Pixel coordinate grounding data
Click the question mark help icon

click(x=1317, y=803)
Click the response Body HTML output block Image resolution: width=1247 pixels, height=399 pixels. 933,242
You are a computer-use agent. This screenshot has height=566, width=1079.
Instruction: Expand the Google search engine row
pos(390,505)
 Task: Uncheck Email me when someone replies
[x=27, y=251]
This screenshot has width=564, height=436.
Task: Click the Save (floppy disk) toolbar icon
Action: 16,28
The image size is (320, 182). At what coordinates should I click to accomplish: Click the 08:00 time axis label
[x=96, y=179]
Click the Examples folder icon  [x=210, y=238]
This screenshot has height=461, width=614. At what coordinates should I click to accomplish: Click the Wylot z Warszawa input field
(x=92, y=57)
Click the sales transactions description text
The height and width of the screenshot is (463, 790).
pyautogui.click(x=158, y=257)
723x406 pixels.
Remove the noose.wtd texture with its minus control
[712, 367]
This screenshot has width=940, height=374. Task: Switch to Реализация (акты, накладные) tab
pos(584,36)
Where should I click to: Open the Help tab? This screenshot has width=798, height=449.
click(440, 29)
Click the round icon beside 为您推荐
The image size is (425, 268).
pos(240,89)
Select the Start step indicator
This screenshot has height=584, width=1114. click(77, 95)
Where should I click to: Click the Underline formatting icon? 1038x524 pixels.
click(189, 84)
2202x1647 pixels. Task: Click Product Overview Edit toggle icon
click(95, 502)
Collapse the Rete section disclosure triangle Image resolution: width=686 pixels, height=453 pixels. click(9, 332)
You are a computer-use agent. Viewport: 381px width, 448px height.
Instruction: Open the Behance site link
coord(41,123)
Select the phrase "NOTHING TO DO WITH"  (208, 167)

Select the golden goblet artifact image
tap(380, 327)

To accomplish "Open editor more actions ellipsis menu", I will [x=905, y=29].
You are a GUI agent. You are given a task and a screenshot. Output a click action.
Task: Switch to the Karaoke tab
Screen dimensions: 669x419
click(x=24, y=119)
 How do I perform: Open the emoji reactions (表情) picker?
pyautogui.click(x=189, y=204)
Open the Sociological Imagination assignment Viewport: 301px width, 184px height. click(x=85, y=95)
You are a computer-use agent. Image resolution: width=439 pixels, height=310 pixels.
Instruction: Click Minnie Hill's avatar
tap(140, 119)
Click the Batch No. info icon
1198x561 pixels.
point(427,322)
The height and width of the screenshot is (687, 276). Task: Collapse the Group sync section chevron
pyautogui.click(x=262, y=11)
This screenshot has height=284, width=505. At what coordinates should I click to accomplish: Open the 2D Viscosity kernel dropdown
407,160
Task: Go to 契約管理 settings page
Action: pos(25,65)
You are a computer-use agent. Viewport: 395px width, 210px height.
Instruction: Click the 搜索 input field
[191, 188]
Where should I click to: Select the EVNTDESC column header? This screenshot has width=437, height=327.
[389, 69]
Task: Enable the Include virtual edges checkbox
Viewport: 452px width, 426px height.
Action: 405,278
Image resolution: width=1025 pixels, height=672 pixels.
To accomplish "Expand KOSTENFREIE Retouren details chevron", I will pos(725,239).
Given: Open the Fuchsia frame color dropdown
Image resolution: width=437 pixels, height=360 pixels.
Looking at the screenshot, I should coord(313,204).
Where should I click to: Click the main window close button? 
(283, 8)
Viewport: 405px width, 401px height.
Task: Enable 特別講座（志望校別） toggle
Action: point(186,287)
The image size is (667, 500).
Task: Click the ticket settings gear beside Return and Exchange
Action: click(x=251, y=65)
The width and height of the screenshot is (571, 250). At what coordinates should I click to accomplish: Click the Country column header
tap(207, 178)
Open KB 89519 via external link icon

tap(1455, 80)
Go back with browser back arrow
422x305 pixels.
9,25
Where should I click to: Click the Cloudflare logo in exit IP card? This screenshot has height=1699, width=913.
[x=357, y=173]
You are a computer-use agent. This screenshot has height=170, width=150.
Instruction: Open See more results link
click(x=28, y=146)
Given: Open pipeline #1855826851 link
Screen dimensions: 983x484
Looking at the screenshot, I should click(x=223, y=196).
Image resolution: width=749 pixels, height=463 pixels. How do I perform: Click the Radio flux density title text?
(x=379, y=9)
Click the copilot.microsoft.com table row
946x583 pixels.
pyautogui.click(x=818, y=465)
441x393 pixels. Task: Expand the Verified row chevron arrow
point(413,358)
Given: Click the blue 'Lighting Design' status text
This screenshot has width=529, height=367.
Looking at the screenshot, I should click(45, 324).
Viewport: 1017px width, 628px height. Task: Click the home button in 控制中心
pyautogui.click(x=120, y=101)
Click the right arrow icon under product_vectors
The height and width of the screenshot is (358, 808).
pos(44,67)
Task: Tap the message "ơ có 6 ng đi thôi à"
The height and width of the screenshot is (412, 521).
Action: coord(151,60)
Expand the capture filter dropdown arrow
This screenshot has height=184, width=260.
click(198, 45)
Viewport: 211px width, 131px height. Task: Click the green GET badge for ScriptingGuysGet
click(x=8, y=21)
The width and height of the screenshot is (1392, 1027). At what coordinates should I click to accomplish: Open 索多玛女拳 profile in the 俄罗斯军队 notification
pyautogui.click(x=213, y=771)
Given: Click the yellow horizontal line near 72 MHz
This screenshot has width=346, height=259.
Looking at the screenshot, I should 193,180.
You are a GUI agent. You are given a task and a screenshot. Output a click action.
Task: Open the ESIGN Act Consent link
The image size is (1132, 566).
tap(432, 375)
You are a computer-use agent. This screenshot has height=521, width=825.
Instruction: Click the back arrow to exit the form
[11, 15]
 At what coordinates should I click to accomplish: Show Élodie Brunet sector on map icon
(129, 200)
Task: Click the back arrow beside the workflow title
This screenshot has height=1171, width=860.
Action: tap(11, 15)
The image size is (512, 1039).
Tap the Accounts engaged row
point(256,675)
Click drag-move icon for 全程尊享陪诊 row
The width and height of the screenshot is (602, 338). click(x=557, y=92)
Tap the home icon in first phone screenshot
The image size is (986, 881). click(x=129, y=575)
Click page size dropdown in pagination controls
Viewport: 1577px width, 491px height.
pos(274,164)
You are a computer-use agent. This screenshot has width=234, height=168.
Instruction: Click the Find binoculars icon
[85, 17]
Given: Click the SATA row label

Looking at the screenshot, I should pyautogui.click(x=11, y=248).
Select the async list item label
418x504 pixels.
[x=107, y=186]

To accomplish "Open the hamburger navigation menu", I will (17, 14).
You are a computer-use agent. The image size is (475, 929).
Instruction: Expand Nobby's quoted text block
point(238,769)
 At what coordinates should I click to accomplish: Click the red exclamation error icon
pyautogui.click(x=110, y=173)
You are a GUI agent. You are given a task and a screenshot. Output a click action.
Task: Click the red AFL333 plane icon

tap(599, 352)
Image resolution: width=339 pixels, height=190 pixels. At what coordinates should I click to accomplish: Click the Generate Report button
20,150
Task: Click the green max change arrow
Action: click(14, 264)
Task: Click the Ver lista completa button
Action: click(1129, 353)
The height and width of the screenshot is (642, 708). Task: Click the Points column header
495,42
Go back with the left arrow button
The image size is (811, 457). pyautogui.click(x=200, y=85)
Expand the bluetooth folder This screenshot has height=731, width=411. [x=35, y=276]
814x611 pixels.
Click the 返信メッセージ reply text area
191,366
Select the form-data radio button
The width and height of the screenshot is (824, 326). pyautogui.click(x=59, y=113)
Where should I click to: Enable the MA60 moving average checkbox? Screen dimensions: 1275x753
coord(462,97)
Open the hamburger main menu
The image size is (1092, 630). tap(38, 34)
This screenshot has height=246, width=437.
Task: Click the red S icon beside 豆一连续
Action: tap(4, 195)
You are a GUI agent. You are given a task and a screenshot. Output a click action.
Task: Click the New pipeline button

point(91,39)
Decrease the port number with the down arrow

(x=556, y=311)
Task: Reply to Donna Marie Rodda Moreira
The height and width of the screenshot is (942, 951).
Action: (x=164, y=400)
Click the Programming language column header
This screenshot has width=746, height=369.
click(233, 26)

▶ ABOUT THIS TASK: From the line holding "Instruction: Click the back" to the line holding "has width=234, height=168.", inclusive, restate each line above exactly as written.

▶ SOLUTION TO THE PROBLEM:
Instruction: Click the back arrow to exit the form
[11, 15]
 At what coordinates should I click to accomplish: Show Élodie Brunet sector on map icon
(129, 200)
Task: Click the back arrow beside the workflow title
This screenshot has height=1171, width=860.
Action: tap(11, 15)
The image size is (512, 1039).
Tap the Accounts engaged row
point(256,675)
Click drag-move icon for 全程尊享陪诊 row
The width and height of the screenshot is (602, 338). click(x=557, y=92)
Tap the home icon in first phone screenshot
The image size is (986, 881). click(x=129, y=575)
Click page size dropdown in pagination controls
Viewport: 1577px width, 491px height.
pos(274,164)
You are a computer-use agent. This screenshot has width=234, height=168.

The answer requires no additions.